Alle 8.30 del giorno dopo, Fabrizio Ruffo e la mamma Teodino, sono puntualmente al loro posto di lavoro, come tutti i giorni. Un lavoro stressante che si protrae per più di otto ore: telefonate, internet, prenotazioni di treni, biglietti. Alle 8.30 Maurizio è dietro il bancone. Ha un cappellino da baseball per coprire le ferite sulla testa causate dai ripetuti colpi ricevuti con il calcio della pistola dal temerario giovane rapinatore, per aver reagito con calci e pugni allorquando poco prima della chiusura dell’Agenzia, quel bandito è entrato in Agenzia e con mossa felina si è introdotto all’interno del box per la clientela, mettendo mani prontamente nel cassetto dove era ancora custodito l’incasso della giornata. Fabrizio si è ribellato, senza pensare a cosa andava incontro. Non ha resistito quando quel criminale gli ha puntato al fianco destro la pistola. Da qui la reazione che gli poteva costare cara. Alle 20.15 del 18 agosto, nella sempre affollatissima di automezzi e di persone non c’era nessuno. Nemmeno al bar di fronte. A “colpo” effettuato, un amico di Fabrizio che sta transitando con la sua macchina, si accorge che un giovane sta correndo verso il vicolo che da sulla via Morisciano. Sente le grida della signora Teodino e capisce che è successo qualcosa. Non si ferma nemmeno, accelera e fa il giro dell’isolato per intercettare il fuggitivo. Ma è troppo tardi. Qualcuno con molta probabilità lo attende con una macchina o una moto dopo il vicolo. Ritorna indietro e non può fare altro che soccorrere Fabrizio che sanguina dalla testa. Una volante del Commissariato della P.S. di Bovalino, giunge prontamente sul posto della rapina. Fabrizio viene adagiato su una macchina e trasportato all’Ospedale di Locri. Sette i punti di sutura. Poi l’interrogatorio, mentre le volanti di Polizia e Carabinieri effettuavano posti di blocco.

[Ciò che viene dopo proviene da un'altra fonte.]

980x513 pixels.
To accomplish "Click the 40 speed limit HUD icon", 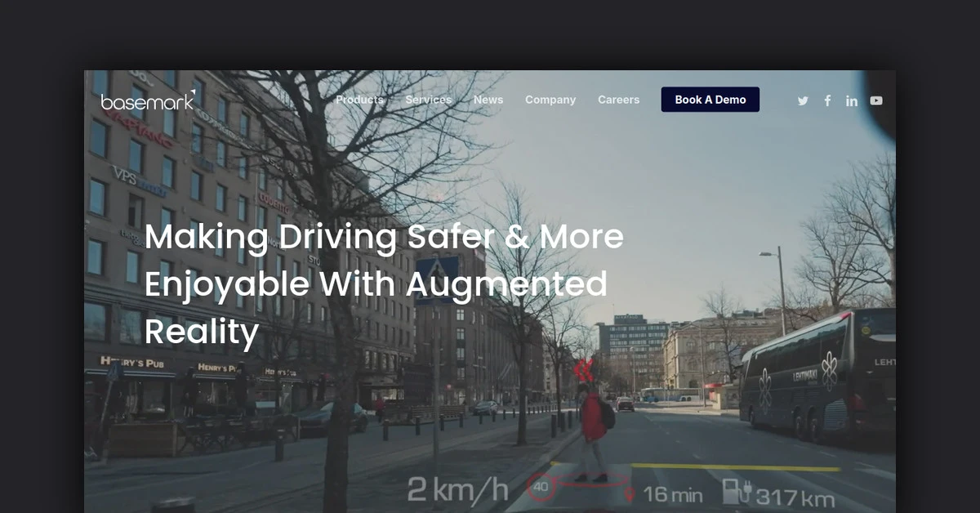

Il giorno dopo le pattuglie delle volanti di polizia e carabinieri, come tutti i giorni, pattugliano il paese. Il giorno dopo ci si interroga, si chiedono notizie, si vuol sapere. Forse per curiosità, forse per quella nuova mania del guardare dalla serratura ed entrare nei particolari così impietosamente strutturati dalla televisione. Perché una rapina che si sapeva non poteva fruttare molto? Perché armarsi di pistola e rischiare di finire in galera? Perché macchiarsi di un crimine? Si trattava di un drogato o di un disperato? Qualunque siano le risposte, qualunque siano i dati Istat che tristemente danno il primato della povertà a questa parte della Locride, resta la triste realtà di un mondo giovanile che sta andando alla deriva per droga, alcool e desiderio di vestire griffati e guidare macchine di grossa cilindrata, mentre giovani volenterosi, onesti e laboriosi, continuano a lavorare facendo fatica a guadagnarsi il pane quotidiano.